Mr. Bottger is indeed correct that there is at least some evidence of
criminal behavior by the Wehrmacht in the Polish campaign, fought from
1 to 27 September 1939. It was during this first aggressive military
action that the German army put into practice what could be called the
anti-partisan policies that later formed the basis for the "War of
Extermination" it waged against the USSR. Many of these policies were
also implemented in other parts of occupied Eastern Europe, such as
Yugoslavia, often with devastating consequences for the local
population, both Jewish and non-Jewish.
At the core of the Wehrmacht's reaction to the threat of armed
civilian resistance was its resort to collective reprisal measures,
so-called Vergeltungsmassnahmen, that were intended to punish local
populations for attacks on German soldiers committed by small groups
of perpetrators. These measures often included the collection and
execution of hostages, as well as the summary destruction of villages.

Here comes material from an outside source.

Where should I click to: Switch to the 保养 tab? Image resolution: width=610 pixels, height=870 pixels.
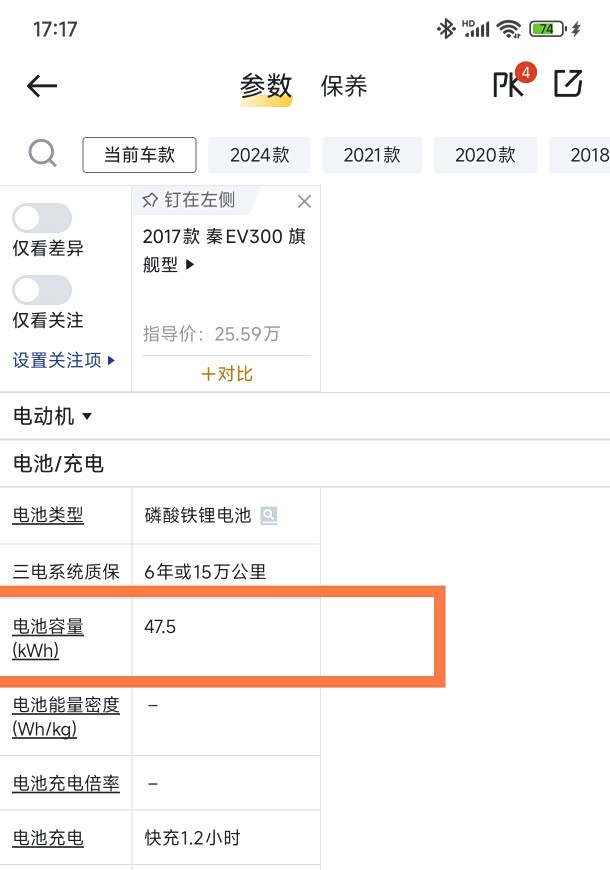coord(344,86)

Hostages were arrested during the campaign in Poland at official rates
of 3:1, 5:1, and 10:1, (compare with the rate of 100:1 authorized by
General Keitel of OKW in Serbia, September 1941) but these were not
always shot. It was at the discretion of the local commander to
authorize shootings. In this context it is important to remember that
hostage-taking was sometimes meant as a deterrent to future attacks.
Hostages were not always immediately executed, therefore, because
immediate execution did not provide the insurance against further
attacks that the army hoped it would.
On the other hand, hostages were often shot as punishment for the
local populace and in some instances the numbers killed ran into the
hundreds. The most glaring example is in Bromberg (Bydgoszcz) where
some Wehrmacht units contributed to the execution of over 1,000
civilians from 9 to 13 September. Such shootings also occurred in
Czestochowa on 3-4 September, however, and elsewhere. The persons
chosen for execution usually had histories as political activists, but
the military typically liked to use members of the intelligentsia due
to their visibility to the local populace. An example of this would
be the execution of 50 Gymnasium students by the army in Bromberg.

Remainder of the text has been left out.